Giter Club home page Giter Club logo

Comments (13)

jawz101 avatar jawz101 commented on May 25, 2024 2
  --hierarchical        Switch the value of the hierarchical sorting of tested
                        file. Configured value: True

is it really defaulted to true? I'm not seeing them sort

from pyfunceble.

funilrys avatar funilrys commented on May 25, 2024 1

Feature introduced with 5fb252e.

P.S: Please DO NOT close this issue manually.
This issue is going to be closed automatically once 5fb252e will be merged to the master branch.

from pyfunceble.

funilrys avatar funilrys commented on May 25, 2024

Hi @jawz101 and thanks for opening thing issue.

Indeed it's may be a good idea to introduce such feature.

from pyfunceble.

funilrys avatar funilrys commented on May 25, 2024

Note: Do not take it personally if I'm not starting to code this feature yet.

I'm currently writing all inline comments but will think about this implementation once I'm done with all inline comments. 👍

from pyfunceble.

jawz101 avatar jawz101 commented on May 25, 2024

No problemo. I just like writing my thoughts out & if someone thinks it's interesting and don't require much implementation/maintenance- that's cool. If not, that's cool too :)

Another example of some domain sorting might be found in Privacy Badger around here. I don't know if they sort it the same way but I'd started sorting their lists for them once and I guess they liked the idea and ran with it.

from pyfunceble.

jawz101 avatar jawz101 commented on May 25, 2024

Very cool! BTW, I don't need any credit. You did the work for it. I mean, thank you either way.

from pyfunceble.

funilrys avatar funilrys commented on May 25, 2024

Hi @jawz101,

I consider that if someone give an idea and that idea finish in the code base, that person indirectly contributed to the evolution of the code base. So those people should be in the list of contributor. The fact is that your idea made or make the code base a better one.

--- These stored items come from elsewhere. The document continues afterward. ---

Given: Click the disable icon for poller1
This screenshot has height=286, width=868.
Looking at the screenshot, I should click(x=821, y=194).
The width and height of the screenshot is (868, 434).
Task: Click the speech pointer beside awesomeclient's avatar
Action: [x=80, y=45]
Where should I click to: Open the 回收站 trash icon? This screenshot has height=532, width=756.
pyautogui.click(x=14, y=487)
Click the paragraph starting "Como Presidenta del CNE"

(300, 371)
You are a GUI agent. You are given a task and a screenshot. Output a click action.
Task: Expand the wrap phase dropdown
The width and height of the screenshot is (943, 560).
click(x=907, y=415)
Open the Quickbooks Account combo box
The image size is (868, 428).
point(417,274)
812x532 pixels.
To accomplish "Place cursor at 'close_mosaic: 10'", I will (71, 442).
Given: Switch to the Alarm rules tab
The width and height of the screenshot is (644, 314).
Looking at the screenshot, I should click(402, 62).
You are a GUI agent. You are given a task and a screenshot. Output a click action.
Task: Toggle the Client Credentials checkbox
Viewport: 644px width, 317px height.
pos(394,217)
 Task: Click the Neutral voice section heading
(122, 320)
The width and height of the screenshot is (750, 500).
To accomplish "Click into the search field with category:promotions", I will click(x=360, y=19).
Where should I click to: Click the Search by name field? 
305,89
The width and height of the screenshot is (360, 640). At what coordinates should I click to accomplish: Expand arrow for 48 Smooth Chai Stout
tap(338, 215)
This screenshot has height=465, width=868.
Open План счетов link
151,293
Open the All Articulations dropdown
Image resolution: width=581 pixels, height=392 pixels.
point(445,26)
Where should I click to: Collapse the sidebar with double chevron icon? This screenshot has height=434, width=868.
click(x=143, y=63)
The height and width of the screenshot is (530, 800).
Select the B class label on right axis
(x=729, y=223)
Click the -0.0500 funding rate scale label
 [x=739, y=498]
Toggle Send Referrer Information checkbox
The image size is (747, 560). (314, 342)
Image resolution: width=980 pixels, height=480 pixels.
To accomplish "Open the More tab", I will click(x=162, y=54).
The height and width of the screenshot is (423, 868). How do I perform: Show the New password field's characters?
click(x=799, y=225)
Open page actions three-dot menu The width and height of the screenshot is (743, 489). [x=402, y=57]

So I'm not going to change that today or in the future.
I do think that it is what makes open source code stronger than proprietary source source. Everybody has its place here, no need to code!

from pyfunceble.

funilrys avatar funilrys commented on May 25, 2024

Hi @jawz101, I was thinking about setting it to default... But I'll have to rethink about that as I'll release 1.0.0 very soon...

Anyway, you found a bug in the CLI parser 👍

from pyfunceble.

jawz101 avatar jawz101 commented on May 25, 2024

It doesn't look like the sort does what I imagine

hosts.txt

Example: content.ad should be down with other domains that begin with a 'C'. Maybe this is a little awkward of a request

from pyfunceble.

funilrys avatar funilrys commented on May 25, 2024

Hi @jawz101,

Let me explain what I did.

Let's say we have aaa.bbb.ccc.com

What I basically do (internally) is suppress all punctuation and reorder the elements of the given domain/IP in order to then sort alphabetically. Once it's done the hierarchy is kept as we read internally in the generated order but test the original domains.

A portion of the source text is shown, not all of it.